The government will also provide a one-time top-up equivalent to a 50 percent increase this year to eligible residents.

“We’re bringing in new measures to lower costs and make sure Canadians have the support they need now,” Carney said.

The measures would cost the government 3.1 billion Canadian dollars ($2.26bn) in the first year and between 1.3 billion Canadian dollars ($950m) and 1.8 billion Canadian dollars ($1.3bn) in each of the following four years, he told reporters at a news conference, according to the Reuters news agency.

While overall consumer price inflation in Canada has eased and came in at 2.4 percent for December, “food price inflation remains high due to global and domestic factors, including supply chain disruptions, higher US tariffs from the trade war and climate change/extreme weather”, Tony Stillo, director of Canada Economics at Oxford Economics, told Al Jazeera.

The government is also setting aside 500 million Canadian dollars ($365m) from the Strategic Response Fund to help businesses address the costs of supply chain disruptions without passing those costs on to Canadians, and will create a 150 million Canadian dollar ($110m) Food Security Fund under the existing Regional Tariff Response Initiative for small and medium enterprises and the organisations that support them.

Changing landscape

“The global landscape is rapidly changing, leaving economies, businesses, and workers under a cloud of uncertainty.
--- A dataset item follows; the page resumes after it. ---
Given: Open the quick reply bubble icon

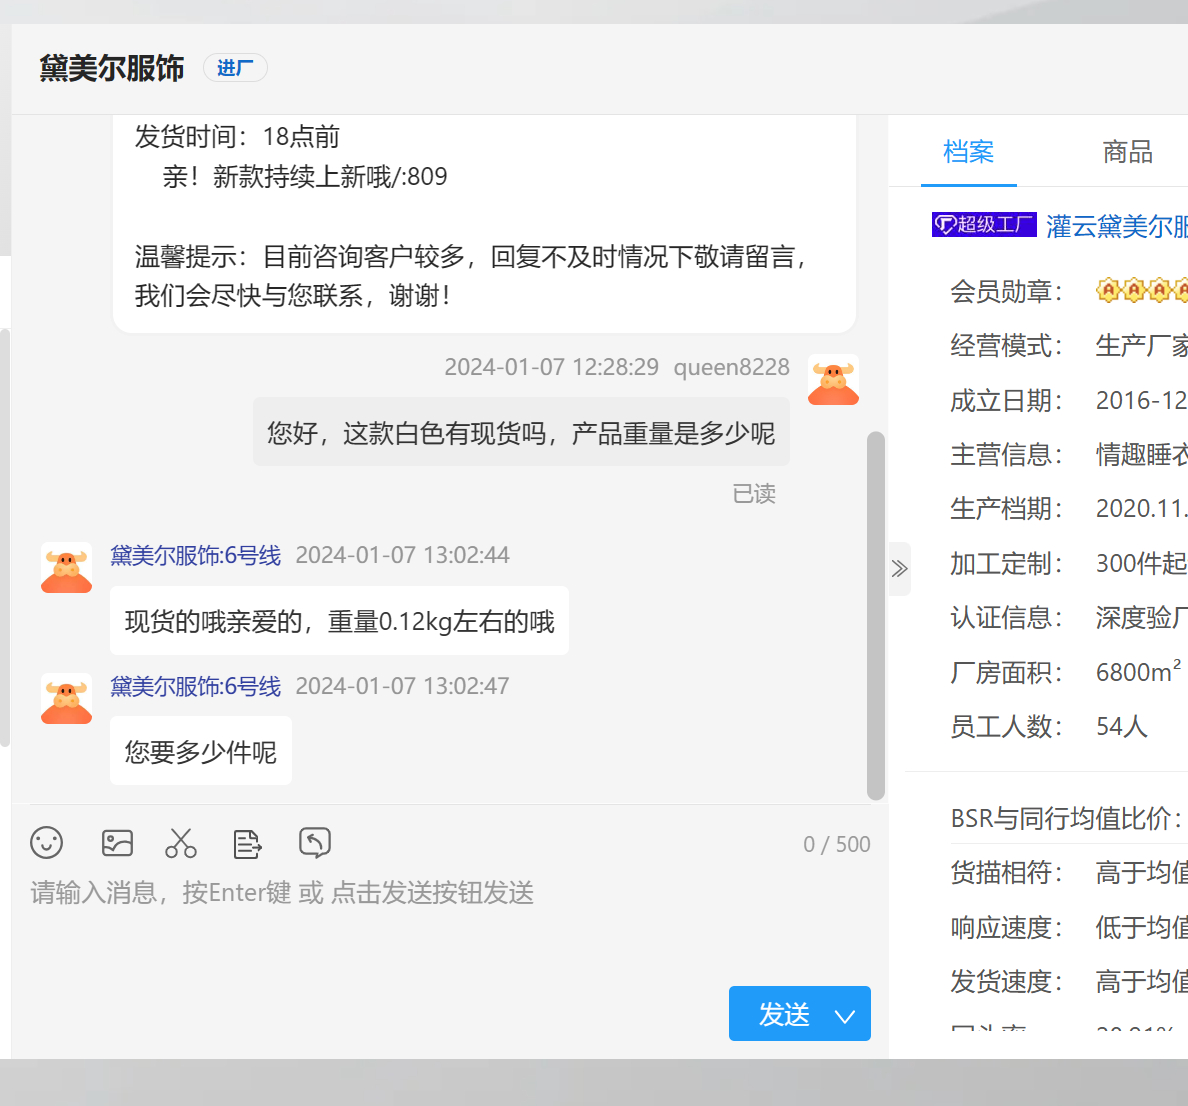Looking at the screenshot, I should coord(314,843).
In response, Canada’s new government is focused on what we can control: building a stronger economy to make life more affordable for Canadians,” Carney said.
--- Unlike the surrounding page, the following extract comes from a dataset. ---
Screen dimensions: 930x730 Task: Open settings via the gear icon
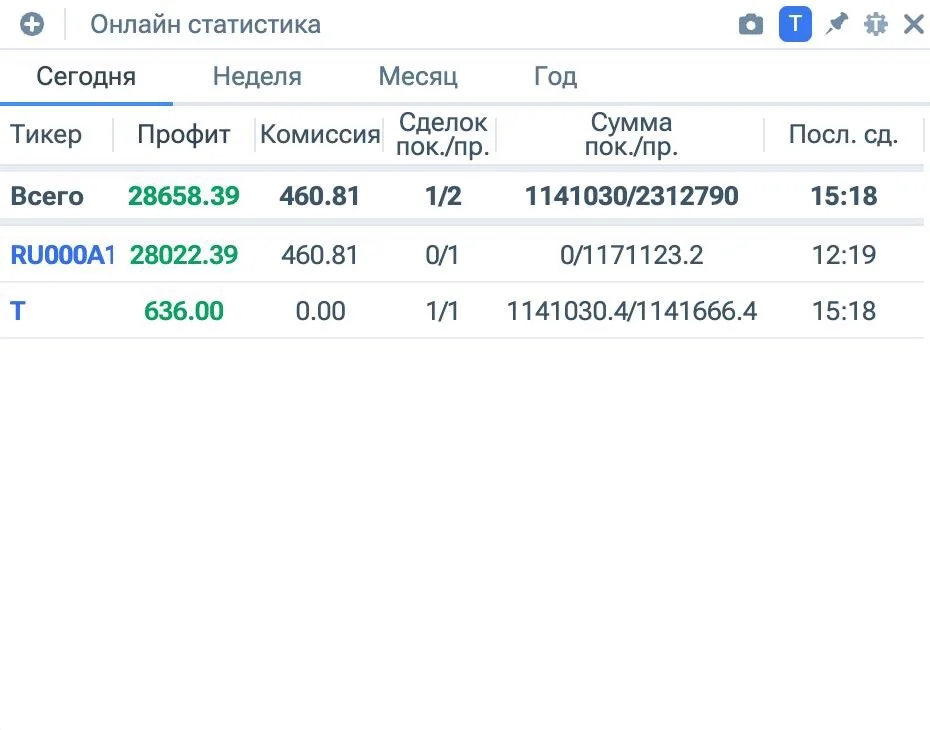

The new measures were unveiled on the day Parliament resumes after its winter break.

Opposition parties have urged Carney to reduce prices of daily goods, especially as sections of the economy have come under pressure from United States President Donald Trump, who has slapped 35 percent tariffs on the country as well as separate tariffs on steel, aluminium and lumber, leading to job losses in those sectors.

Over the weekend, Trump escalated his threats and said he would impose a 100 percent tariff on Canada if it makes a trade deal with China. Carney has been working on diversifying Canada’s exports away from the US, its biggest trading partner and to which nearly 80 percent of its exports went last year, including by increasing business with other markets like China.